I spent several fun days in Seoul, overnighted in the city's fanciest digs, stepped into the axis of evil (albeit in a UN building located right on the demarcation line in the joint security area), drank soju for the first and hopefully last time...(pictures of all this to follow when I get back to Shanghai)
The low point of my trip was Sunday night. I took a bus to the coast and checked into a motel. The old lady at the front desk made a mistake counting my change and came banging on my door five minutes later demanding I return 20,000W (20USD) to her. I refused, because I wasn't about to pay for my room twice. She explained herself several times, demanded I count my money, tried to intimidate me, yelled, said her husband would be mad... She was just an old lady but having anyone try to scare you when you're alone in a foreign place is kind of unnerving. Finally she gave up. Then I went out for dinner and some guy mistook me for a Russian prostitute. Dinner was blah, I went back to my room to watch TV and it occured to me I could change my flight back to Shanghai...

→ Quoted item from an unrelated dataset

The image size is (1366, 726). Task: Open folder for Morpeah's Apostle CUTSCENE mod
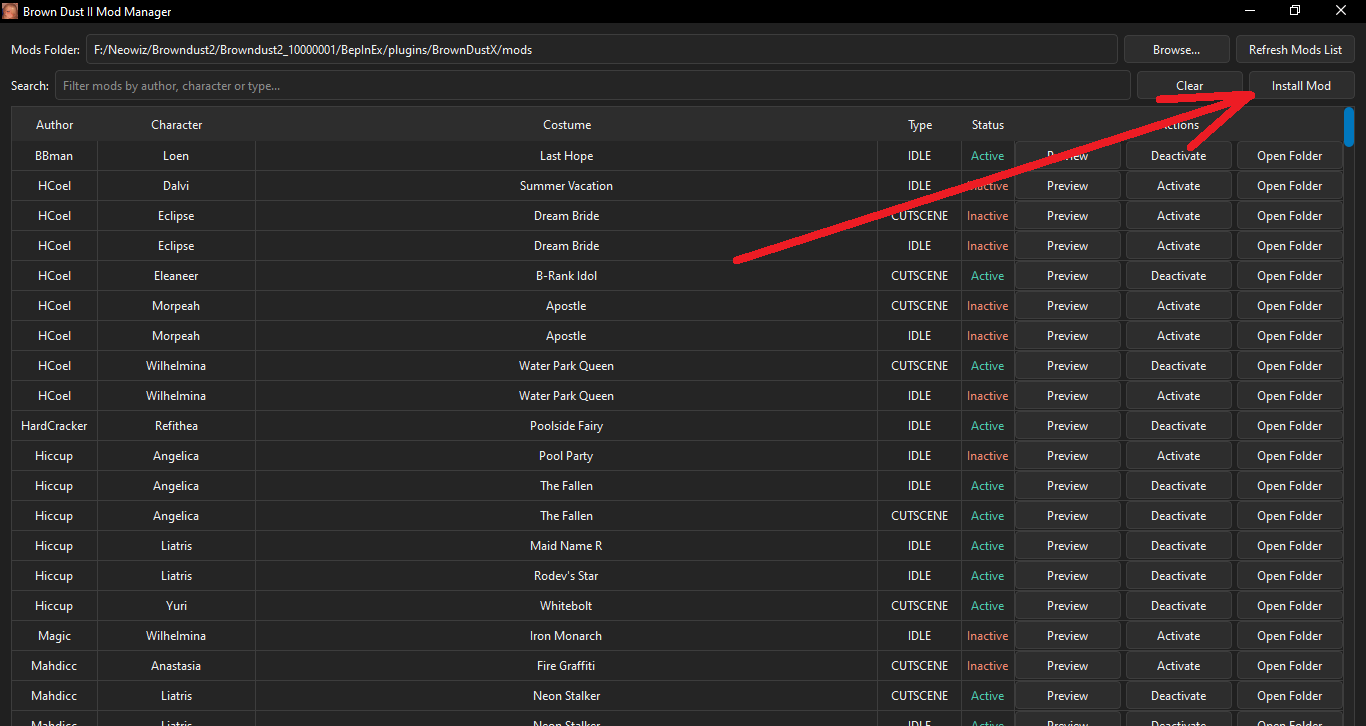(x=1289, y=305)
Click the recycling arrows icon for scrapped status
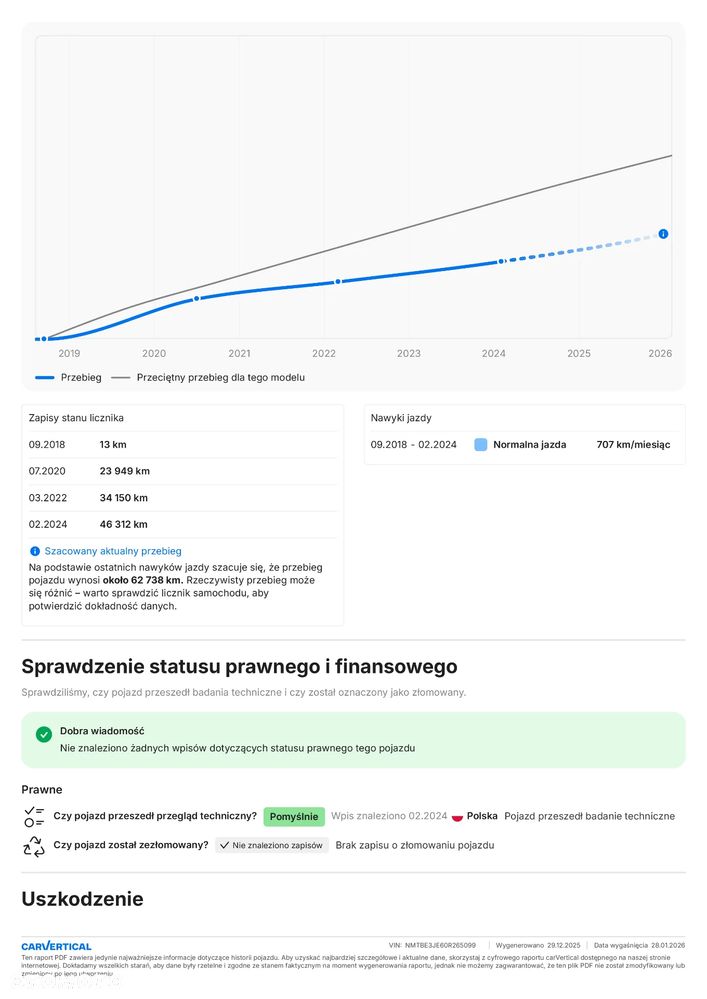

But Monday morning the old lady apologized several times (she recounted her till and realized I was right) and I made for the mountains. Blue skys, trees, pretty scenery - it's nice up here. And when I was on a hiking trail I ran into a friend from Shanghai! So today I'm meeting up with her group and we're all traveling to the Penis Park in Samcheok together (apparently some sort of ancient Korean homage to the phallus).
I don't think I've spent so much time concentrated on my inner monologue since before I had siblings. I used to talk to myself all the time as an only chld, and have pretty much avoided extended periods of time alone since then. I've had writing instuctors over the years talk about how writers "crave solitude" and I always used to worry about it because, um, I don't.
This trip has been a challenge, but I knew that going in and I wanted to see if I could do it. The traveling part is easy enough but I don't especially care for being alone. That said, I met up with friends of friends in Seoul and was surrounded by friendly people on my DMZ tour. So it's been solo-travel lite. But the hostels are pretty empty, as it's off season, and the other travelers I've seen around haven't really been friendly (though I've gotten plenty of "Welcome to Korea!" from Koreans, which is nice).
As for the other travlers - Sometimes you go places and there's that immediate connection - "hey! we're both traveling!" and then sometimes there's this passive "I'm going to ignore you because you're infringing on my lone white traveler experience" thing. I smiled to people I passed on the hiking trail yesterday and plenty of the white folks didn't smile back! What's up with that?